Daren Wood, Vision Director, Resonate

AI has historically received some negative and melodramatic publicity surrounding its ability to displace people from their jobs and quite literally assume a life of its own. In some areas of industry though, there is significant potential for AI to support and enhance human capabilities by working harmoniously. Keeping transport networks moving, combining big and messy decision making with big and messy data sets, is a great opportunity for collaboration between human and artificial intelligences.

Over the next decade, we’ll see an increasing amount of instrumentation across transport networks, providing a comprehensive digital portrait of the assets that make up a complex delivery system. This will enable the capability for powerful predictions about the status and availability of all the components, from the condition of vehicles and infrastructure to the build-up of crowds at stations. All of this will enable greater reliability of the network’s components, and provide earlier opportunities to take preventative action when necessary.

Figure 1 Resonate's technology applied to solving network operations in rail

Operating a transport network is about keeping on top of a large number of moving parts, while continually responding and adjusting the plan to ensure people and goods flow efficiently. For anybody working in the operations centers of a busy transport network, one of the biggest challenges is finding the opportunity to learn. Most working time is spent dealing with current and present issues, with little time available to review, practice and share experiences with colleagues.

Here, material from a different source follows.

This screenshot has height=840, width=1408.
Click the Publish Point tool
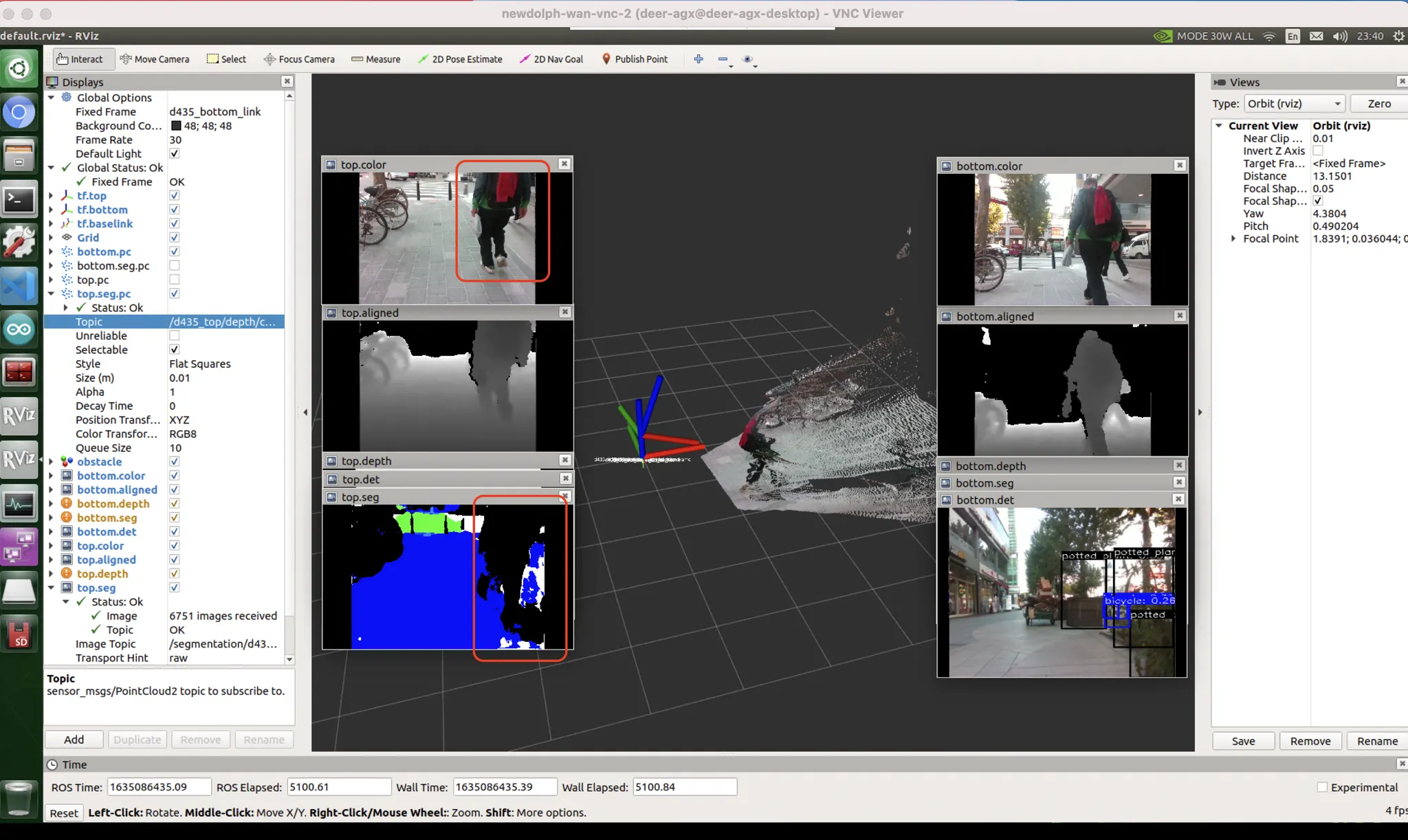coord(634,59)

It’s like a football team that only ever plays competitive matches, with no time for training or access to the analysts collecting data on every move and touch of the ball. 

What if we could bring a twelfth player on during game time, whose only role was to watch, learn and speak up when warning signs were present. Here’s where the AI transport operator bot can extend the capabilities of the human team. The advantages held by AI are based around having a long, high resolution and perfect memory, able to see all movements across wide geographic networks; a memory that is based not just on personal experiences, but across all shift patterns and staff rosters. It can analyse objectively, detect patterns and process large amounts of data in real time without ever getting tired, ill or distracted. And if it is doing OK, replicate and repeat.

However powerful the machine, the decision maker has a number of challenges that remain hard for technology to reach (see the box for a flavour of these). Humans are good at negotiating, working through compromises and taking decisions in the moment where there’s an incomplete or imperfect picture. Side by side, the human operator is greatly enhanced by AI, providing the longer term memory, objective analysis and early warning of trouble emerging from the patterns in complex data sets. 
Predicting the evolution of artificial intelligence is hard and can fall anywhere between cautioning against false hope and visualising the end of human kind. In the meantime, there’s a great opportunity to align human and machine intelligence learning and development and to organise all the moving parts of the system to deliver more reliable, value for money, transport networks.